Hastanelerde tedavi görenler
Güldiken, Gazi Yaşargil Eğitim ve Araştırma Hastanesi'nin 10 katının da pandemi için kullanıldığını söyledi. Güldiken, Selahattin Eyyubi Devlet Hastanesi’nde günde 70-80, Eğitim Araştırma Hastanesi’nde 190-200, Fakülte Hastanesi’nde ise 80 hastanın bulunduğunu belirterek, bu hastanelerde günde 100- 120 hastanın taburcu edildiğini ve bunların yerinin yeni hastalarla doldurulduğunu kaydetti. Kentte günlük vaka sayısının ortalama 120 olduğuna dikkati çeken Güldiken, hastanelerde yatışı yapılan 300 ile 350 hasta sayısının, virüsle mücadelenin başarısızlığı olarak ifade etti.
‘Günde 2-3 kişi yaşamını yitiriyor’
Son 10 gündür her gün ortalama 2-3 kişinin yaşamını yitirdiğinin bilgisini paylaşan Güldiken, resmi rakamlara göre, kentte ilk günden bu yana yaşamını yitirenlerin sayısının 80’i geçtiğini, ancak sahadaki gerçek sayısının çok fazla olduğunu vurguladı. Güldiken, şöyle devam etti: “Bu sayının 80 civarında olmasının önemli bir nedeni var. O da PRC testinin pozitif olmamasıdır. 15 Nisan’da bizim bir arkadaşımız yaşamını yitirdi. Covid servisinde ilk günden son güne kadar tedavi gördü, plazma tedavisi görmesine rağmen testleri sürekli negatif çıktı. Dolayısıyla bu testlerin güvenirliliğini de zora sokuyor. O yüzden resmi rakamlar 80 diyor ama biz bu sayının iki katı kadar olduğunu söyleyebiliriz." Hastanelerdeki sağlık çalışanlarından her gün 2-3 kişinin salgına yakalandığını savunan Gültekin, kentte toplam 220 sağlık çalışanına hastalık bulaştığını söyledi.

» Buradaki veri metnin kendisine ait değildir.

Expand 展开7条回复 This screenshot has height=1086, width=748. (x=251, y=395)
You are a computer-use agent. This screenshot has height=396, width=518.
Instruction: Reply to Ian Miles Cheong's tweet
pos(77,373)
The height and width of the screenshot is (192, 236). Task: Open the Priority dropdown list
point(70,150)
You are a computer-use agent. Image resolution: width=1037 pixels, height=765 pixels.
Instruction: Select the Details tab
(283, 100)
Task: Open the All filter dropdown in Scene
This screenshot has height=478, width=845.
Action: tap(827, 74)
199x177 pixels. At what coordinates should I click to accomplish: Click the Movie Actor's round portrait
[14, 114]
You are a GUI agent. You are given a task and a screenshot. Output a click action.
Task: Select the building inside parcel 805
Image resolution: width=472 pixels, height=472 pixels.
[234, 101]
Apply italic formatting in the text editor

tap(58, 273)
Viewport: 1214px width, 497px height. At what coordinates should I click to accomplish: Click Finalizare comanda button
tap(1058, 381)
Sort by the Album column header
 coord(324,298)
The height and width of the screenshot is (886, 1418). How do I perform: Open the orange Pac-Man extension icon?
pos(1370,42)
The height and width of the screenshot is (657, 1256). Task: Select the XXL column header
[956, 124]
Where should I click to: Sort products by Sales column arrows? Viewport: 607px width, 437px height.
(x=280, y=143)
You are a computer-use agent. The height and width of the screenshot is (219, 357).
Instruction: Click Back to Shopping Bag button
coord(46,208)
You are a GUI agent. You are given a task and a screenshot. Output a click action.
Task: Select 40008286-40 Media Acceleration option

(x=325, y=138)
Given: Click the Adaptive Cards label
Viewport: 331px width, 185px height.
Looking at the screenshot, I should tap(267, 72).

‘Karantina yerine çalıştırılıyor’
Sağlık çalışanların çalışma koşullarına değinen Güldiken, vaka sayısının artmasıyla hastanelerde bir kaosun yaşandığını ileri sürdü. Güldiken, "Çalışma koşulları 1 Haziran tarihinden bu yana çok daha ağırlaştı. 1 Haziran’dan önce esnek vardiyalı bir çalışma vardı. Bu dönemde her bir sağlık çalışanı bir gün işe gittikten sonra en az 4 gün işe gitmiyordu. Covid-19 test bölümünde çalışan arkadaşlar ise 15 gün çalıştıktan sonra bir 15 gün dinleniyordu ya da kendisini koruyabiliyordu. Kendisini karantinaya alıyordu ve eğer testi negatif olsa tekrardan işe başlıyordu. Ama artık 1 Haziran itibariyle öyle değil. kovid test bölümünde çalışan arkadaş 15 gün çalıştıktan sonra bir 15 günde başka bir serviste çalışıyor. Bu gerçekten akla ziyan bir şey. Orada çalışan arkadaş salgına yakalandığında semptom gösteremiyor olabilir ama başka bölüme gidip çalışabiliyor. Ola ki salgına yakalanmışsa gittiği bölümde hem hastaya hem de sağlık çalışanlarına bulaştırabiliyor. Yani orada çalışanın da kendisinin de yaşamı sıkıntıya giriyor. Bunu akıl almıyor. Bu durum bilimsellikten uzak bir durum. Söylediğimizde 'Çalışan sayısı az' diyorlar. Bu durumun çok kolay bir yöntemi var, en başından beri söylüyoruz. Haksız hukuksuz bir şekilde görevden alınan on binlerce sağlık çalışanı var. Bunlar biran önce işlerine geri alınabilir. Ki bunların hepsi de sahada tecrübe kazanmış sağlık emekçileridir" diye konuştu.
‘Cerahi maske verilmiyor'
Çalışanların koruyucu ekipman konusunda yaşadıkları sorunların devam ettiğini iddia eden Güldiken, "Koruyucu ekipman var, yani sayısal olarak var ama kalitesi çok kötü. Mesela cerrahi maske neredeyse yok, bir tek yüz maskeleri var ama onlar da gerçekten korumuyor. Koruyucu olan cerrahi maskelerdir. Bunlara da ulaşılmıyor. Devletin bu cerrahi maskeden herkese vermesi gerekiyor" diye belirtti.
Kentteki hastanelerde gelinen noktada artık acil olmayan ameliyatların yapılmadığını kaydeden Güldiken, şunları söyledi:
“Bunun pandemiyle bir ilgisi yok. Bu durum pandemiden öncede böyleydi. Bu ameliyatlar yapılmıyor, çünkü bunun malzemeleri yok. Ameliyat malzemelerinin satın alınabilecek durum, artık mümkün görülmüyor. Buna ne döner sermaye ne de merkezi bütçenin durumu elverişli değil. Çünkü iktidar bu parayı savaşa yatırıyor.”